Moonshine
Professor Richard Borcherds of Cambridge University has just been awarded [August 1998] the Fields Medal, the mathematicians’ equivalent of a Nobel Prize, for proving a highly abstruse result in number theory called the moonshine conjecture.
It seems it was given this name because it was based on a coincidence between a result in number theory and the number of symmetries in an exotic concept called the Monster object. It was thought so unlikely that two such distinct areas of mathematics should have anything in common that the conjecture was described as moonshine, and the name has stuck.
Professor Borcherds was quoted as saying, “I was over the moon when I proved the moonshine conjecture”, a nice conflation of two of the common evocations of the Moon in the language.
Moonshine originally meant the same as moonlight. In A Midsummer Night’s Dream, Snug asks whether the moon will shine the night they perform their play, and Bottom replies in a brief panic: “A calendar, a calendar! Look in the almanack; find out moonshine, find out moonshine!” It still has this literal meaning in poetical or elevated contexts but we no longer use it in that way in daily life, unlike the matching sunshine. Instead, it commonly means something insubstantial or unreal, and so foolish or visionary.
Offhand, I can’t think of another scientific theory which has such a disparaging public name, though quite a number have been called rude things in private. But compounds containing moon are often pejorative. Almost by definition, it seems, anything done at night is going to be illegal or immoral, or both, whether by the light of the silvery moon or in its absence.
The word for working at a second job, usually at night, moonlighting, is actually a modern re-use of an older term describing some nocturnal expedition or illicit action.
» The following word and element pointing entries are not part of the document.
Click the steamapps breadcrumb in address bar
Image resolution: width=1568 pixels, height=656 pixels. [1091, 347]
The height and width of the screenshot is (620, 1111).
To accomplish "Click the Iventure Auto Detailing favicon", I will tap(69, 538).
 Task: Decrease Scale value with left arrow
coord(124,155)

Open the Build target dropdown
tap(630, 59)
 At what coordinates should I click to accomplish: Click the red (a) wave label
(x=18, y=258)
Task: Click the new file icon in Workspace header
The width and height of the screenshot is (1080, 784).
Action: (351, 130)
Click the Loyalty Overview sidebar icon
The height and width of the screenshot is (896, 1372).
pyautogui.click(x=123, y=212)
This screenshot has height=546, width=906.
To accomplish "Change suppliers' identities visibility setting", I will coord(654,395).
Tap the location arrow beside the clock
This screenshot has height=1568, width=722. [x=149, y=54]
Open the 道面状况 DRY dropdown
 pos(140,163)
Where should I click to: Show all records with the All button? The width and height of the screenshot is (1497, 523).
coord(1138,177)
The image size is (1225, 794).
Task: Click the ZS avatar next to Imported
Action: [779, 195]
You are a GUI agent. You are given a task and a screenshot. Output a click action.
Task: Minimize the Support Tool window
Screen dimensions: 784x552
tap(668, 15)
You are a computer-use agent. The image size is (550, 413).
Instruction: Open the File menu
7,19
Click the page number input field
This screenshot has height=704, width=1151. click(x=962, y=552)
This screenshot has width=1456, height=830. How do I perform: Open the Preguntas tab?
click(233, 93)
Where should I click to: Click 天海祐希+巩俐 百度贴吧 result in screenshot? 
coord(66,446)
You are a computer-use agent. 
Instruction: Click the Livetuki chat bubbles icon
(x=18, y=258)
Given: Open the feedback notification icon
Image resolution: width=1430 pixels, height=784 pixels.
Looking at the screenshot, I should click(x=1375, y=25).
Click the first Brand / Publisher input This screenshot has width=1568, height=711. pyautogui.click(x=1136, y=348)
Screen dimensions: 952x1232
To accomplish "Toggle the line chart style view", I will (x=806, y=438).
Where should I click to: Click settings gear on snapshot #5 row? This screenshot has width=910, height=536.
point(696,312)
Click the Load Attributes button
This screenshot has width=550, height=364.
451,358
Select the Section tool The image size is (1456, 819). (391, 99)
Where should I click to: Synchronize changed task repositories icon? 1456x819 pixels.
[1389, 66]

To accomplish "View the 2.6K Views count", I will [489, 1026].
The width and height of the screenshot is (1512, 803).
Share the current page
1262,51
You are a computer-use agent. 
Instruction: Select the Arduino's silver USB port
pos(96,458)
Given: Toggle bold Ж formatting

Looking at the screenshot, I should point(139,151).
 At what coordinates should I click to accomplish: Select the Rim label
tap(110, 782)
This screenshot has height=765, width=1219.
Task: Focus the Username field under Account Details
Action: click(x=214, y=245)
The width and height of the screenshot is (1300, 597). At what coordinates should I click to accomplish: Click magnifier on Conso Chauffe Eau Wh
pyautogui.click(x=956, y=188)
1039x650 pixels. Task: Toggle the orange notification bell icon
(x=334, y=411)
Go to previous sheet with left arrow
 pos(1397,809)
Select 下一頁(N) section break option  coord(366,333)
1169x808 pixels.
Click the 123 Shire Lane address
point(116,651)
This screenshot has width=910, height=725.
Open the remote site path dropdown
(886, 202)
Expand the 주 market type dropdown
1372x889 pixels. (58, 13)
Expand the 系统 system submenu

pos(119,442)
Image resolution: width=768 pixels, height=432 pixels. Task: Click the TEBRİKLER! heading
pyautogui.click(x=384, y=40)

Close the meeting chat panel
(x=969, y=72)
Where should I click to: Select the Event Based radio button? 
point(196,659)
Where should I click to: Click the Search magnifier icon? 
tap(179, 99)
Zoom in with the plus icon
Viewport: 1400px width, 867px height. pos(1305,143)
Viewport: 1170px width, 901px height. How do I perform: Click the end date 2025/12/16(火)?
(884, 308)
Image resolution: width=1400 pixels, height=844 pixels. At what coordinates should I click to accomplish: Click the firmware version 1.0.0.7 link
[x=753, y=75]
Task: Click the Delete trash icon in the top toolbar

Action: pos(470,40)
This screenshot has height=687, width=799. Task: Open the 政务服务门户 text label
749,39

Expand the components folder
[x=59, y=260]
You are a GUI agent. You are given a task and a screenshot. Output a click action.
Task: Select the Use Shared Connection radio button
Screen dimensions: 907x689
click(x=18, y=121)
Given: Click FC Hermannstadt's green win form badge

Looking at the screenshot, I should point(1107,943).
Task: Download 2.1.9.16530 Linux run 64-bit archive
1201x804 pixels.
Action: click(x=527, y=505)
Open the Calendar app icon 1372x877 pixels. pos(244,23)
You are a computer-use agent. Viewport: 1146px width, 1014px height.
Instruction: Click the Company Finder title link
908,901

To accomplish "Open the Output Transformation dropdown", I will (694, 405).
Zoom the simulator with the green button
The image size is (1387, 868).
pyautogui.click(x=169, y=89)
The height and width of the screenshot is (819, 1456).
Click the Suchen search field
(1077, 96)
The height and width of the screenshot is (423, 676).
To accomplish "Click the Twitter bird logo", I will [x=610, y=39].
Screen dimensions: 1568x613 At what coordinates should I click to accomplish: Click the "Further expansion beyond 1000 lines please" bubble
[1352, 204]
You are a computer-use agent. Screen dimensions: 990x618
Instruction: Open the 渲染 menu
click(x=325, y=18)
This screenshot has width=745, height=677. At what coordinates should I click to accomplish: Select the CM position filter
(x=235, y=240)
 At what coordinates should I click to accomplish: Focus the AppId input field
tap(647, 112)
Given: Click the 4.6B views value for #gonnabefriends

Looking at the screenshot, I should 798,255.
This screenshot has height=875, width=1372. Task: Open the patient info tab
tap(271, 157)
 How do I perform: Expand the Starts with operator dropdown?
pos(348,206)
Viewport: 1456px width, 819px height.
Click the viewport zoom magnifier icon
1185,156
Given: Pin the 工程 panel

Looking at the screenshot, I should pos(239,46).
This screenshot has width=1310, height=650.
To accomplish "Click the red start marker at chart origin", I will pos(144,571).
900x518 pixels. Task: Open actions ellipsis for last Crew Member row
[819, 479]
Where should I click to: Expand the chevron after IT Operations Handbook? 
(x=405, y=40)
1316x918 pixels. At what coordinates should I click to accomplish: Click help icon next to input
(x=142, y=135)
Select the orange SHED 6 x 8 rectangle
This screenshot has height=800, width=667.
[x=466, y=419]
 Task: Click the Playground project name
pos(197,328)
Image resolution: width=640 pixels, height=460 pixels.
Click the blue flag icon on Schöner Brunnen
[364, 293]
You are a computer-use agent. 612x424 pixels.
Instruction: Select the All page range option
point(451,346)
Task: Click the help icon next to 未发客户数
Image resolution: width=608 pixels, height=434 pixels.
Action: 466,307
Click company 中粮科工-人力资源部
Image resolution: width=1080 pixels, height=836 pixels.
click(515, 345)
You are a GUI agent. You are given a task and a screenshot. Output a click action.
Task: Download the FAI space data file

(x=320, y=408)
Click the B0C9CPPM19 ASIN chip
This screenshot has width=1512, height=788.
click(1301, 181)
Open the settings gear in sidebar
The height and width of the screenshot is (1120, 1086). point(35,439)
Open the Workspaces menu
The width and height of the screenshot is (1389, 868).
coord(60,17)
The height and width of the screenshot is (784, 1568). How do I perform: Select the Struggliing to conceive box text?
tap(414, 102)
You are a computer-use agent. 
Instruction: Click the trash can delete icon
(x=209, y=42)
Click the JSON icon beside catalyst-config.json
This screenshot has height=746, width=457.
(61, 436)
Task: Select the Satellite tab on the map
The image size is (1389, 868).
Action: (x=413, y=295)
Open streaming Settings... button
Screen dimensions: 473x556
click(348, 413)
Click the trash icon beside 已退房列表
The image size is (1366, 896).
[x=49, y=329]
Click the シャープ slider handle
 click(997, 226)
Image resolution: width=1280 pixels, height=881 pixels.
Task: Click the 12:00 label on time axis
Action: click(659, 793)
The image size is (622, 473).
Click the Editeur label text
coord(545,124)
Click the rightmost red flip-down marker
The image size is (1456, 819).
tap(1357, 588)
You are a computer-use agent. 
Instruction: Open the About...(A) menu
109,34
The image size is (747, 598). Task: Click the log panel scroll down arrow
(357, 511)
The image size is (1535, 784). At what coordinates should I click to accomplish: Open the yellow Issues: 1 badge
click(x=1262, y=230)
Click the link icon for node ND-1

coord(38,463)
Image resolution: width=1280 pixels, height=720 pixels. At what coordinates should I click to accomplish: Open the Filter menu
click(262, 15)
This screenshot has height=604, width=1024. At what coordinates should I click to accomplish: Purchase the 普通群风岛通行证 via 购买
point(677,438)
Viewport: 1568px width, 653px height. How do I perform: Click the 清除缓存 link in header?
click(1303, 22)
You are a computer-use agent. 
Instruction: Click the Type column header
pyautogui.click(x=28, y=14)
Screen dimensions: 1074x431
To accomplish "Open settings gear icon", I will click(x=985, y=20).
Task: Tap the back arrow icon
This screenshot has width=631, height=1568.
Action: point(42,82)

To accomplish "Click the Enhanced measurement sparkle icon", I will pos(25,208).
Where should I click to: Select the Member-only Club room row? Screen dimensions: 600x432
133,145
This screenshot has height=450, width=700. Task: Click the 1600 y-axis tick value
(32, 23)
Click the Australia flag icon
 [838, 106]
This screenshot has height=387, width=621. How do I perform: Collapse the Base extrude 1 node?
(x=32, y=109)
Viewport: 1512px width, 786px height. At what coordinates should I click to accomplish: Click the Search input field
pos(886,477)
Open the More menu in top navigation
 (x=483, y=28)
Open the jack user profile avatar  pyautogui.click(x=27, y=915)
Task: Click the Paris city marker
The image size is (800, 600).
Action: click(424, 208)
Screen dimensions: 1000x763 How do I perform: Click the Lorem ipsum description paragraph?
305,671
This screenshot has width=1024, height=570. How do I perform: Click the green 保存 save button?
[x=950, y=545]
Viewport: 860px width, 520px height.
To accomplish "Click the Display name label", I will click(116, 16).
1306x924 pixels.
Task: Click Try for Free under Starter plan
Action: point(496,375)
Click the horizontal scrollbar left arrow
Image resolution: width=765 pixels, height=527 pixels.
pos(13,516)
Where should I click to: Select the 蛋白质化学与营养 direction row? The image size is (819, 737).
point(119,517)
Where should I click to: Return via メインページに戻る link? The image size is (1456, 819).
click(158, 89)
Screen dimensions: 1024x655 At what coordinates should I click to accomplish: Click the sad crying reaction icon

And there is a wonderful British expression, now somewhat long in the tooth but still understood: a moonlight flit. A person who does one of these decamps or moves house under cover of darkness to avoid a debt, usually paying the landlord his rent.
Another such expression, long defunct, is moon-curser or mooncusser. This was originally a link-boy, a person who carried a torch of flaming pitch to guide pedestrians at night before towns had street lights. (Link here is probably an old word for the cotton tow that formed the wick of the light.) The moon-curser pretended to guide people to their destinations but actually led them into the hands of robbers. Moonlight was no good to such rogues, for then the link-boy wasn’t needed to help people find their way about. Later, the same word was applied to wreckers in England and on the eastern seaboard of America, particularly around Cape Cod, who were accused not only of salvaging what was washed up on shore from genuine accidents, but of bringing disaster about by shining lanterns from the shore to confuse seafarers. Moonlit nights were a hindrance to the latter activity.
At one time Wiltshire people were thought excessively slow and stupid and a story was told in neighbouring counties to illustrate this. A group of local yokels were found raking a pond at night. When asked what they were doing, one explained that they had seen this big white cheese in the pond and were trying to get it out. The word moonraker was for long applied generally as a term for a simpleton. Even today, by that tendency people have of taking ancient insults to their hearts, some people from Wiltshire use it to describe themselves. But as you might expect they have a different explanation of the story. The moonrakers were indeed found in the pond, but by Excisemen. They pretended to be drunk and told the story to divert attention from their real intention of combing the pond to retrieve the barrels of smuggled brandy they had hidden there.
Which brings us back to moonshine again, this time in the sense of illicitly made alcoholic drink. It’s commonly said that such liquor is so called because it was distilled at night to evade the attention of the Revenue. But in its first sense in England it referred to spirits that were smuggled at night across the Channel from France, and also to such contraband that was transported inland, again by night. So the Wiltshire moonrakers were indeed searching for moonshine, but in a different sense. The word died out in Britain but remained common in North America with the slightly different meaning that was later re-imported into British English.
Over the moon is at least as old as any of these. It was probably already a common expression of pleasure when the nursery rhyme containing the line about the cow jumping over the moon was first recorded in 1765. It became notorious in the seventies in Britain through its over-use by television football commentators, to the extent that it aroused mirthful comment and parody (another expression, sick as a parrot, describing one’s feelings of dismay at some unfortunate outcome, is now equally strongly associated with British football).
So the moonshine conjecture is in good linguistic company, even though, having now been proved, it is no longer moonshine. I hope nobody tries to rename it.